This concise, unattributed (sorry), rationale deserves a daily airing and promulgation:

"The concept of CHOICE:

"Reasonable people can disagree about when a zygote becomes a "human life" -- that's a philosophical question. However, regardless of whether or not one believes a fetus is ethically equivalent to an adult, it doesn't obligate a mother to sacrifice her body autonomy for another, innocent or not.

"Body autonomy is a critical component of the right to privacy protected by the Constitution, as decided in Griswold v. Connecticut (1965), McFall v. Shimp (1978), and of course Roe v. Wade (1973). Consider a scenario where you are a perfect bone marrow match for a child with severe aplastic anemia; no other person on earth is a close enough match to save the child's life, and the child will certainly die without a bone marrow transplant from you.

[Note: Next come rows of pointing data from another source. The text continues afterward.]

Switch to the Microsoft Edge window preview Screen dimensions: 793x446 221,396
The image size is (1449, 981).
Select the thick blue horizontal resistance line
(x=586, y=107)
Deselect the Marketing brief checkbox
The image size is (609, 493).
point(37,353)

If you decided that you did not want to donate your marrow to save the child, for whatever reason, the state cannot demand the use of any part of your body for something to which you do not consent. It doesn't matter if the procedure required to complete the donation is trivial, or if the rationale for refusing is flimsy and arbitrary, or if the procedure is the only hope the child has to survive, or if the child is a genius or a saint or anything else -- the decision to donate must be voluntary to be constitutional. This right is even extended to a person's body after they die; if they did not voluntarily commit to donate their organs while alive, their organs cannot be harvested after death, regardless of how useless those organs are to the deceased or how many lives they would save.

"That's the law.

"Use of a woman's uterus to save a life is no different from use of her bone marrow to save a life -- it must be offered voluntarily. By all means, profess your belief that providing one's uterus to save the child is morally just, and refusing is morally wrong. That is a defensible philosophical position, regardless of who agrees and who disagrees. But legally, it must be the woman's choice to carry out the pregnancy. She may choose to carry the baby to term. She may choose not to. Either decision could be made for all the right reasons, all the wrong reasons, or anything in between. But it must be her choice, and protecting the right of body autonomy means the law is on her side.

"Supporting that precedent is what being pro-choice means."